Moçambique: Crise climática e os cenários pouco promissores
2 de novembro de 2020Depois dos ciclones Idai e Kenneth, em 2019, consideradas as piores calamidades que Moçambique já viveu, o país começou a abrir mais os olhos para as consquências das mudanças climáticas.
No mundo, o país é um dos mais vulneráveis às alterações climáticas e por isso os cenários que se traçam não são nada animadores, segundo Daniel Ribeiro, ambientalista da ONG moçambicana Justiça Ambiental.

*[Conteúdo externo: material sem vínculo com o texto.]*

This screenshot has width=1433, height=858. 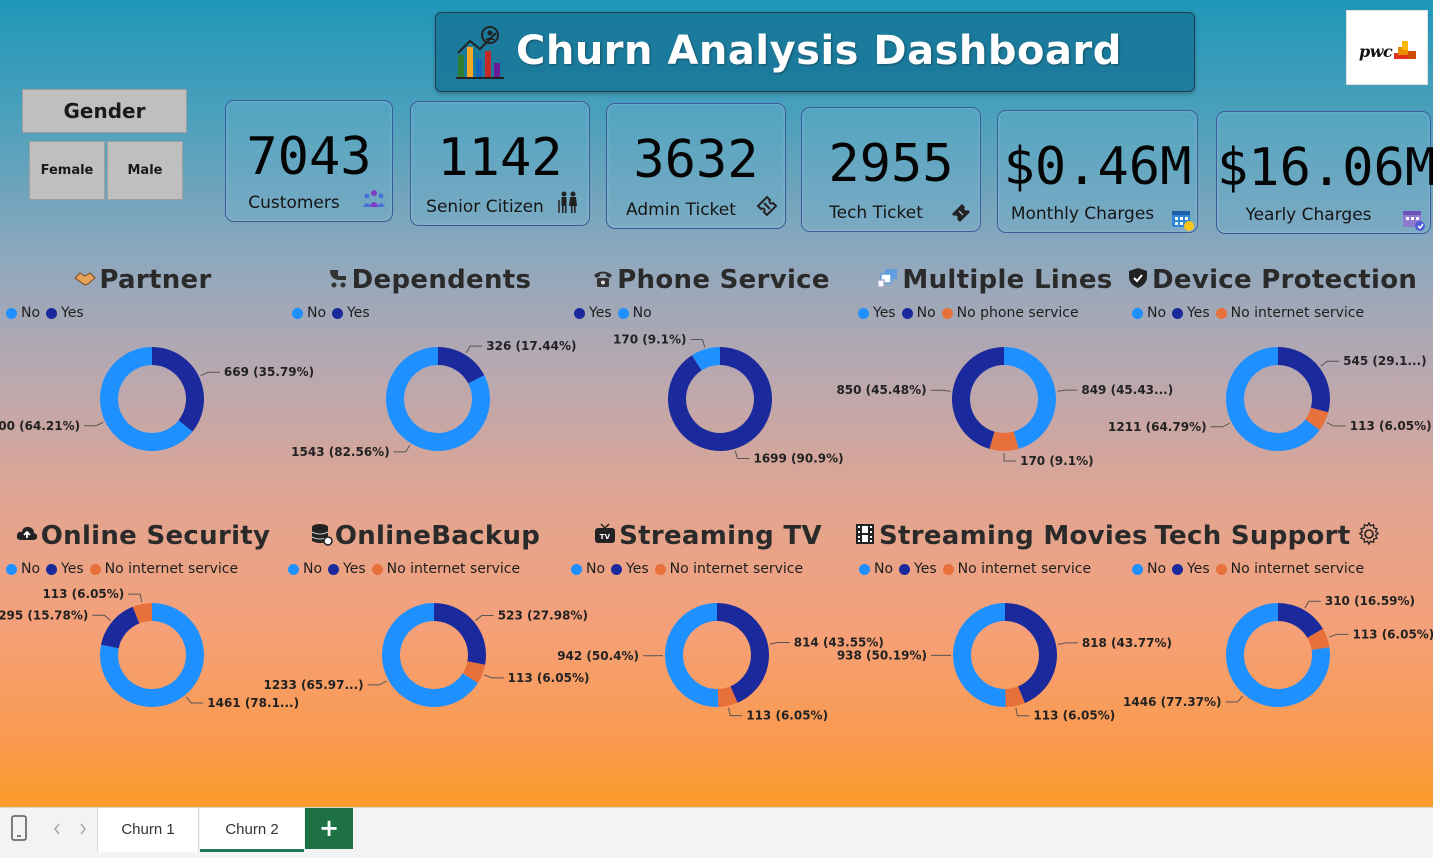 I want to click on data-label: 942 (50.4%), so click(x=598, y=656).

"Temos tendências para cheias em Moçambique, 9 bacias hidrográficas da África Austral passam por Moçambique. Também temos tendências para seca no sul e segundo as previsões climáticas podemos ter uma redução de 5 a 15% da precipitação em Moçambique, então, são problemas graves. E depois temos os ciclones, com o aumento da temperatura do mar estamos a ter mais ciclones e mais intensos", enumera o ambientalista.
Embora as más práticas dos humanos sejam responsáveis pela degradação climática, há questões naturais que influenciam as catástrofes que se multiplicam, particularmente no caso de Moçambique, lembra o Daniel Ribeiro.
O ambientalista "culpa" também a geografia, explicando que "40% da nossa topografia é entre o nível do mar e 200 metros, estamos conectados as 9 bacias hidrográficas da África Austral e esse área representa 50% da área do nosso país. E também temos uma costa muito longa e sensível à erosão e também o nosso oceno, o Índico, é um dos que está a sofrer um aumento de temperatura dos mais altos. Então, são todos esses factores que estão a causar impactos".
Exploração de recursos e agravamento das alterações climáticas
Enquanto os ambientalistas moçambicanos se debatem por melhores práticas de conservação, o país ruma rapidamente para uma meta questionável em termos ambientais: a intensiva exploração de hidrocarbonetos, como o gás natural no norte.
Em que medida esta corrida aos recursos naturais pode prejudicar ainda mais o país?
"Mesmo sabendo que Moçambique não é um grande poluídor, não contribui para o problema, se todas as reservas de gás e carvão forem exploradas, exportadas e queimadas, vai tornar a situação das mudanças climáticas muito pior", responde Ribeiro.
E alerta: "E se toda a gente seguir esse caminho, não há chances nenhumas de resolver esse problema climático, mas também temos de ver que uma das narrativas muito comuns de que é através da exploração dos recursos naturais que vamos conseguir desenvolver, esse não é o caso. Nenhum país em África conseguiu fazer isso".
Luz solar ao fundo do túnel...
Mas paralelamente a esse cenário pouco promissor, há sinais de esperança na luta pela preservação ambiental. O uso de energias renováveis, uma medida nesse sentido, é uma tendência que se expande cada vez mais em Moçambique. As zonas rurais, que pouco se beneficiam de energias "sujas" (das hidroelétricas), devido ao seu elevado custo, são as que mais se têm beneficiado delas, muito particularmente da energia solar.
Jan-Niclas Gesenhues é o pesquisador alemão para energias renováveis que tem trabalhado com a Associação Moçambicana de Energias Renováveis (AMER) e garante que "Moçambique tem condições ótimas para o uso de energias limpas".
Gesenhues afirma que "já hoje tem uma alta proporção de energia renovável por causa das centrais hídricas, como Cahora Bassa, a maior e mais conhecida do país. Mas o potencial de Moçambique na área de energia solar e de energia eólica está ainda longe de ser usado efetivamente. Moçambique é um dos países no mundo com as melhores condições para o uso da energia solar".
Embora a energia eólica não seja usada no país, há potencial para isso, de acordo com o pesquisador: "Como está perto do mar e tem uma longa costa, tem muito vento, por isso tem boas condições para produzir energia eólica também".
Este tema esteve em debate no sábado (31.11) na conferência "Moçambique nas tempestades da crise climática", organizada pela KKM, Comité Coordenador Moçambique-Alemanha, em parceria com a organização Inkota, ambas com sede na Alemanha.